And that’s one of my irrational fears. Do you have any fully-realized phobias? I also have a big issue with heights. Even seeing someone on TV walking along the edge of a cliff, or whatever, gives me a weird, unpleasant feeling in the heart of my groin region.
So, there you go. Please tell us about your phobias, and comment on any of the other stuff I mentioned here, if you’re so inclined. And I’ll be back tomorrow.
Have a great day, my friends.
Really? That never happens.
I am not scared of clowns, but I hate them and want to fight them…even as a little kid I would think, “I’d love to punch that fucker in his bit red stupid nose.” Fucking clowns.
Clowns scare the bejesuss out of me. Ecer see that USPS commercial where they have to get the evil clown out of the house? That would be me, trembling behind a post.
*big*
Holy Shit. My first first!
Or fourth, as the case may be.
Or,since the first three were all metten, am I second? Too much to ponder.
The older I get, the more I get freaked out by snakes. Lately it seems The Discovery Channel has 50% of its programming devoted to the legless creatures.
FIRST
Nope, sorry. See above.
wow – that came and went fast,
My ex used to say that. 🙁
LOL Mine did also. I kept saying why it was good for me???
Absolutely not.
I think all the fast food places do that – try to get you to go for the package deal.
Agreed. There is scripting involved.
Always have to go for the upsell.
They are probably graded on it.
I recently learned that EXTRA pickle in the North
(try not to puke, Jeff)
Reads as HEAVY pickle in the South.
I have yet to be corrected, but yeah
irritating when you make an ATTEMPT to conform
and it slaps you in the face .
Jeff… you amaze me.
You suck on radio
and now I just learned that
you struggle to hold a meeting
yet you have a huge number of digital minions
that you easily/flawlessly engage with
Totally smells like a psychosis (don’t panic!!)
Bees. Holy jumping Jesus on a pogo stick I dread this time of year. Even a fly making that bzzzzz sound will send my arms flailing like Pete Townsend.
What is the purpose of a wasp anyway besides making me hyperventilate? Bees pollinate things but wasps? Scary mo fos.
I hate hornets and wasps with a passion. The fact that I grew up in an asbestos sided, rotting wood frame house doesn’t help; it was infested with the bastards, and that buzzing sound does the same thing to me. I used to burn their nests with gasoline for kicks. Bastards, I tell ya!
A guy down the street kept honeybees. I just found out he passed away. I wonder where the frickin’ bees went?

******************************

### EXERCISE GOAL
Answer these from the phobia comment thread:
(a) What does the opening writer say watching someone on TV walk along a cliff edge produces?
(b) What share of The Discovery Channel's programming does one commenter say seems devoted to snakes?
(c) What did the commenter who hates hornets and wasps use to burn their nests?
The material has no connection to the text above.

******************************

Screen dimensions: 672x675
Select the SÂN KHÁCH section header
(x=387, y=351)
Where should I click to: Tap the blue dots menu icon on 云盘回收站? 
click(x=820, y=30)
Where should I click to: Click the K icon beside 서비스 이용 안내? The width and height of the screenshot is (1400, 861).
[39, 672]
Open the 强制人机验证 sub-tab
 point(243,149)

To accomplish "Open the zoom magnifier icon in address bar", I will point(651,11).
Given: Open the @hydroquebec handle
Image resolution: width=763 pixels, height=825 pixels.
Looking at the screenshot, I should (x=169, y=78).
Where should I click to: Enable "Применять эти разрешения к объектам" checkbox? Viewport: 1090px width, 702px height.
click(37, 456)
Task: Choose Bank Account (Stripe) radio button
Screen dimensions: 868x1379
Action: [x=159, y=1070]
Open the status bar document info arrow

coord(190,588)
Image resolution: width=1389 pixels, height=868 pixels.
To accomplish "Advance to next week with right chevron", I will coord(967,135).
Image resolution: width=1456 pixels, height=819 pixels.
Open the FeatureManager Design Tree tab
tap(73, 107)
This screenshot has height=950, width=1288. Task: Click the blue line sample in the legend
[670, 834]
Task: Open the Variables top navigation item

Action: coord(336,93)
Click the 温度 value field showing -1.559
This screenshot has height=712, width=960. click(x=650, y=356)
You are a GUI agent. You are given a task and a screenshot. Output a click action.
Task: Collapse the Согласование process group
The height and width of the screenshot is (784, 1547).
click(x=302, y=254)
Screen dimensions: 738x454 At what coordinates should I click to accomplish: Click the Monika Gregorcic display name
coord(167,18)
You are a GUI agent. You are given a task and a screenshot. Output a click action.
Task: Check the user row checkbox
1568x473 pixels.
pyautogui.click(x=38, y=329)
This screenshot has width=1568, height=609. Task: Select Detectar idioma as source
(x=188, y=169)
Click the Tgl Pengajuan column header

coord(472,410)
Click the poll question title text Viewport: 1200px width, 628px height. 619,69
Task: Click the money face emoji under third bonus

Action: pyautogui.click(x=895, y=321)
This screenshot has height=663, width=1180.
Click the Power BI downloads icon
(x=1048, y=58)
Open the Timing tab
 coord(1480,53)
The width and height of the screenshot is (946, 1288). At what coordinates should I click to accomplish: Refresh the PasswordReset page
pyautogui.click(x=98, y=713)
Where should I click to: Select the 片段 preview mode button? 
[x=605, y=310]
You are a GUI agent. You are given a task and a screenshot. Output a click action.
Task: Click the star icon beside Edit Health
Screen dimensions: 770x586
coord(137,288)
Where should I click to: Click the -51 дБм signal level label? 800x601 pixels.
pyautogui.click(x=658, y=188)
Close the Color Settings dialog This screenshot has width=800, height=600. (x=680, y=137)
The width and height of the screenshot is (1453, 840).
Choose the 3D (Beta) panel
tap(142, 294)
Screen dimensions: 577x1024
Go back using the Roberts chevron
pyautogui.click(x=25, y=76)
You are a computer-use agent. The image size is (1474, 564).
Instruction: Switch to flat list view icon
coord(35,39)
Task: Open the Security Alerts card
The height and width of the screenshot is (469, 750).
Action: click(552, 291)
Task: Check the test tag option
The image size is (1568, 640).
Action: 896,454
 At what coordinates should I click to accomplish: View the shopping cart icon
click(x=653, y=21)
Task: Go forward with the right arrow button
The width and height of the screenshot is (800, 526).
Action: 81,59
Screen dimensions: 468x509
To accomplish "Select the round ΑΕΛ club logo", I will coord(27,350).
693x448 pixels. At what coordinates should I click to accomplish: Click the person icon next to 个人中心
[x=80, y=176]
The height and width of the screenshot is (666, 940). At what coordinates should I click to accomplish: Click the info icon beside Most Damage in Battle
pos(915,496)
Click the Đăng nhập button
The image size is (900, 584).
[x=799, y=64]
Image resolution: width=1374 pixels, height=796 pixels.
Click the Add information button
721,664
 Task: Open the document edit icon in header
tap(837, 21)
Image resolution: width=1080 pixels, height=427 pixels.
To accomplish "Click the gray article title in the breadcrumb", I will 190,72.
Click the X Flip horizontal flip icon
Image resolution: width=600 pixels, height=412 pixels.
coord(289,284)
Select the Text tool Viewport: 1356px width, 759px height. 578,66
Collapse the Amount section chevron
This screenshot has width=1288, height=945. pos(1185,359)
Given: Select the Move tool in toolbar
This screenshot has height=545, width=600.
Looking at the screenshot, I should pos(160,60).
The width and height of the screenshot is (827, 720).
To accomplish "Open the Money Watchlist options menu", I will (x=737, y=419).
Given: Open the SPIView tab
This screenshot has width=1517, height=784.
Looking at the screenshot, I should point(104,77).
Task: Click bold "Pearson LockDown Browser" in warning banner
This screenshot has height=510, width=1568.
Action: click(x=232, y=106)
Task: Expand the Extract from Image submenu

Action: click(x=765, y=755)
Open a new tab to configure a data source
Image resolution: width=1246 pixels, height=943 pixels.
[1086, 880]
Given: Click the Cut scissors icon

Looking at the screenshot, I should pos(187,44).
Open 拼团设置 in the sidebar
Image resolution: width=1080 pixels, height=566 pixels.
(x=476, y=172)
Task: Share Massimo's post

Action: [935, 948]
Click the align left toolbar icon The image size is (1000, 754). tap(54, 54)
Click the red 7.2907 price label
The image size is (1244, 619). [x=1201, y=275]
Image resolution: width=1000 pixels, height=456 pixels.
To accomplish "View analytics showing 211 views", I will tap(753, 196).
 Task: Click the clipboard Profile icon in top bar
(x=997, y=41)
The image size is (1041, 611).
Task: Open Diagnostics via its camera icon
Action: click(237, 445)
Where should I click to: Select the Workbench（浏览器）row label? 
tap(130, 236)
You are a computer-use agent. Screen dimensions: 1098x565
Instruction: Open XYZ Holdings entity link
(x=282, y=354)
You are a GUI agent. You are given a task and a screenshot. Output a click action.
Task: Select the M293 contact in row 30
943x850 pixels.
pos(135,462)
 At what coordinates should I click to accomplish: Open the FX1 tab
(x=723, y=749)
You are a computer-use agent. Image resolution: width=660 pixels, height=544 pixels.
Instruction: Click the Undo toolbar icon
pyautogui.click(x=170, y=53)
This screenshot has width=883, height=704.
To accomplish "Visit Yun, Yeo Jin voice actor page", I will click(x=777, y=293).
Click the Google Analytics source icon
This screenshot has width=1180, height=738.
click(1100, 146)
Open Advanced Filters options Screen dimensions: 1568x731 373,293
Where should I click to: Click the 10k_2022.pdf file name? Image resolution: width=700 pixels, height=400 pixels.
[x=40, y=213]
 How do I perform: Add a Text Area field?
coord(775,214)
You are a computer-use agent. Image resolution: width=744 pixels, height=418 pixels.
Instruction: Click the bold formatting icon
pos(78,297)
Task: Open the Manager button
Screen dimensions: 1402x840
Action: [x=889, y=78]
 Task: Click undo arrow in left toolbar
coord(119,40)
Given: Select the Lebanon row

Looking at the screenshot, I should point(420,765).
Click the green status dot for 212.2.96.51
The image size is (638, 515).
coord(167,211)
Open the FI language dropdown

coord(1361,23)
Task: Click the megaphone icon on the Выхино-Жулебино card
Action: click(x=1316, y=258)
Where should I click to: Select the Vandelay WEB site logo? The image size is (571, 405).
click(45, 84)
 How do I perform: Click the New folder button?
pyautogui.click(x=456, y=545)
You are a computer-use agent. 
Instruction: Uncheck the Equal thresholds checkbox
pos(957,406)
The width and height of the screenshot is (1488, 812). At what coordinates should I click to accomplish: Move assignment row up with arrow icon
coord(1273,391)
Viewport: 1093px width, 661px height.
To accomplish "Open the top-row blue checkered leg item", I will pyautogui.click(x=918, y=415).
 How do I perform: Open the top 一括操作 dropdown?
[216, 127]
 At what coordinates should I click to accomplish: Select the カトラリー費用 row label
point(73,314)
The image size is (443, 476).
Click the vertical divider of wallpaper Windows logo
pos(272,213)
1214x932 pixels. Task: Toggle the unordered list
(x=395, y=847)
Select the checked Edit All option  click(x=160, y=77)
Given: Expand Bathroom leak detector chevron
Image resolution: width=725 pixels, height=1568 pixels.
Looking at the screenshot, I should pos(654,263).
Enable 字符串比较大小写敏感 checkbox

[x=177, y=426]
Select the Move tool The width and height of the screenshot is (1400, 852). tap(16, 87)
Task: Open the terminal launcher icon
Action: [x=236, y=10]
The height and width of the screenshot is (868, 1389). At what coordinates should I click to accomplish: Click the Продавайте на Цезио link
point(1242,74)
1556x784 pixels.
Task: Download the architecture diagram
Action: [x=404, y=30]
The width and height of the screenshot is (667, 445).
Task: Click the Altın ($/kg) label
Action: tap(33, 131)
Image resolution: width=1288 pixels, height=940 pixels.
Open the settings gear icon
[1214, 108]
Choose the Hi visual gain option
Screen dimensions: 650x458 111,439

******************************

### COMPLETE OUTPUT
(a) A weird, unpleasant feeling in the heart of the writer's groin region.
(b) 50%.
(c) Gasoline.